Henbit, Lamium amplexicaule, is in the mint family. Like other mints, it has a square stem and lipped tubular flowers that some people refer to as a giraffe's head. Flowers emerge from the stem at the leaf axils, where the leaf joins the stem. The color of the flowers range from pinkish to purple.
Henbit is a winter annual, meaning its seeds will germinate in the fall, and so will be ready in the early spring to quickly mature and flower. Flowering can start in March in Nebraska. Sometimes a field will be covered with a beautiful (in the eye of the beholder) carpet of purple henbit flowers.
The plant generally grows four to six inches tall, but can get up to a foot tall. It prefers sunny spots in moist, fertile soils, but is adaptable to dry and shady areas. Henbit has a taproot that is somewhat fibrous. It is easy to pull from moist soil.
When the temperatures get warm the plant dies, usually sometime in June. Its life can be extended, however, if cool temperatures persist into summer.

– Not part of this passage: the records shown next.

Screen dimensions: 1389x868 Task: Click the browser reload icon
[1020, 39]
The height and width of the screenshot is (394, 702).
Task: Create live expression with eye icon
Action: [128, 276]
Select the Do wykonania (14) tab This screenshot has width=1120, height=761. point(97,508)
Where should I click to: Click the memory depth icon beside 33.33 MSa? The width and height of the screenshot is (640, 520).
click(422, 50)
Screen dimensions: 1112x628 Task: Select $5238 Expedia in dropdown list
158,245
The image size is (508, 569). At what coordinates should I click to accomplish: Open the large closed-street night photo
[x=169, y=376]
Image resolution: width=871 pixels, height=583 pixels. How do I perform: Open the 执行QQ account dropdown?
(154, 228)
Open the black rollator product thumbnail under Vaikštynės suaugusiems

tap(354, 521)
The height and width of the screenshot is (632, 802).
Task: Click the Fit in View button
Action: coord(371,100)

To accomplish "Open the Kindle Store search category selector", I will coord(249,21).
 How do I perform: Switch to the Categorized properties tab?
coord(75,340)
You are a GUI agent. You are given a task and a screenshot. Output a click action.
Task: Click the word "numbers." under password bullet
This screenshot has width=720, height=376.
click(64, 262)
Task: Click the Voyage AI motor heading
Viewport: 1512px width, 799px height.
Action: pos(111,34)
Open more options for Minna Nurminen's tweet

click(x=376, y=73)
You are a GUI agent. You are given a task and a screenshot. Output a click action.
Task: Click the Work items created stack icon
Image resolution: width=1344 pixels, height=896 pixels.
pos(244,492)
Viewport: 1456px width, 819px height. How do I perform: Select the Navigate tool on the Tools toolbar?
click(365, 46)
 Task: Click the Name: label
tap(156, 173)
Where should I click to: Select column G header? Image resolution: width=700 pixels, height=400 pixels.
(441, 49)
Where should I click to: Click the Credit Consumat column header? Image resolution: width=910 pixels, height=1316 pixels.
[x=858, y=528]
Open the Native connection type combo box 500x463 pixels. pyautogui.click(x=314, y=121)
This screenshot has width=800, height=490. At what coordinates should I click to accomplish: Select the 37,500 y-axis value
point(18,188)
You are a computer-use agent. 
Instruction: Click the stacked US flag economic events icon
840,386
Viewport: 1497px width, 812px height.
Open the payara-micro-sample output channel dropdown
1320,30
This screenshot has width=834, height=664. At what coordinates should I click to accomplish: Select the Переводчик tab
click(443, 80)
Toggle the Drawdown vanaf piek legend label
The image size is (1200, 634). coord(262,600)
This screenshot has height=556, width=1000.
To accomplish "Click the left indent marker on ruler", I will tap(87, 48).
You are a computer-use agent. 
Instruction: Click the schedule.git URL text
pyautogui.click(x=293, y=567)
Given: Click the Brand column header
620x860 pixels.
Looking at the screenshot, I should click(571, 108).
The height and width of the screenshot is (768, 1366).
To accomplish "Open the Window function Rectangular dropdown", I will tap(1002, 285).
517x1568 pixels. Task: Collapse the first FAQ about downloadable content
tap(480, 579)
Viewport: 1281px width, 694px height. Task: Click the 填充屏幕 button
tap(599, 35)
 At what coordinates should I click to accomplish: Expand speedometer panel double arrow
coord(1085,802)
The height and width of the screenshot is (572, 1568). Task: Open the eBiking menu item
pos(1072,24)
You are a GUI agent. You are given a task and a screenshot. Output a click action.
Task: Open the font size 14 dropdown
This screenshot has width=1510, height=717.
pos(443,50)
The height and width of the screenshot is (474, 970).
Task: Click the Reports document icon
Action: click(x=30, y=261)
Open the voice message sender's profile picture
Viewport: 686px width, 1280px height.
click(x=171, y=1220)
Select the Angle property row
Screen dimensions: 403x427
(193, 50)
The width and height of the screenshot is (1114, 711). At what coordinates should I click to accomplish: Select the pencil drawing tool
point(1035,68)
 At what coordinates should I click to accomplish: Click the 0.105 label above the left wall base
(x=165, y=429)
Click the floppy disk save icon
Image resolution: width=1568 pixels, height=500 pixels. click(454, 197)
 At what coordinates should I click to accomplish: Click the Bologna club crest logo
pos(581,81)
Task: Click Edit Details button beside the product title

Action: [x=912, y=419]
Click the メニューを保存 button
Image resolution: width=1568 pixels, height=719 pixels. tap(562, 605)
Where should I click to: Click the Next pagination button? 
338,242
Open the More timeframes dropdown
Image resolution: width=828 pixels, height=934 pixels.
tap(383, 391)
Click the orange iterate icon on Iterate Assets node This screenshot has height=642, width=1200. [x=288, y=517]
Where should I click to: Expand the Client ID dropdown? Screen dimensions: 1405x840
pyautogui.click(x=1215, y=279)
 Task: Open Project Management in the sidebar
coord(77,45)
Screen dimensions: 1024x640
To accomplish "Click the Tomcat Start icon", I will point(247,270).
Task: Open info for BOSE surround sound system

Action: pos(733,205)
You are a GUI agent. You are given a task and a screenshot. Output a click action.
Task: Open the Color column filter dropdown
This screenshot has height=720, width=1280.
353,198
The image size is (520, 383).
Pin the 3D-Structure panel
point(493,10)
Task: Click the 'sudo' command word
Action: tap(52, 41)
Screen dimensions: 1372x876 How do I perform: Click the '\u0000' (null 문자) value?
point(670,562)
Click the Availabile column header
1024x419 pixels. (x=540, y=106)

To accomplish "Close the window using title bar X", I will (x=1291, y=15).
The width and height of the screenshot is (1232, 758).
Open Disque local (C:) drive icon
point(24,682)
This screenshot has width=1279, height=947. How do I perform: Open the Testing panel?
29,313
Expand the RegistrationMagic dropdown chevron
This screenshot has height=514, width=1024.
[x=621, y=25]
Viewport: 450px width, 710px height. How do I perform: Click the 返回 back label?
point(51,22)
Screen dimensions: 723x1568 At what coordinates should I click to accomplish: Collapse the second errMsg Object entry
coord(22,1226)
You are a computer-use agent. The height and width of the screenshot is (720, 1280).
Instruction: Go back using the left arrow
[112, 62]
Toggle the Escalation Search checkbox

Henbit can be a problem in farm fields, thinned turf areas, and gardens. Although there are claims of henbit causing staggers in farm animals in Australia, there are no known cases of poisoning in this country. Wild food aficionados claim that henbit is a tasty edible that can be prepared in a number of ways. You can find many websites with details. The seeds, called nutlets, are an important food for some birds.
Henbit is often confused with two other mints: Lamium purpureum (Purple Deadnettle), and Glecoma hederacea (Ground Ivy/Creeping Charlie). All three have square stems, and tubular mint-type flowers that emerge from the leaf axils.
The upper leaves on henbit clasp the stem but lower leaves have petioles (or stalks) attaching the leaves to the stem. Henbit leaves can appear scalloped, but the upper leaf edges are more jagged.
The leaves of Creeping Charlie on the other hand, have petioles all the way to the top of the stem. All of the leaves appear to be more scalloped. As a perennial, Creeping Charlie will be green through frost.
Purple Deadnettle is an annual with more pointed leaves that look as though they are stacked on top of each other. All the leaves have petioles.
Food for Pollinators
Although it is considered a weed in farm fields and home landscapes, it is an important early spring food source for pollinators. The flowers provide nectar and pollen for honeybees and bumblebees, so tolerating henbit in your early spring garden or even learning to enjoy the flowers, is a boon to these beneficial insects.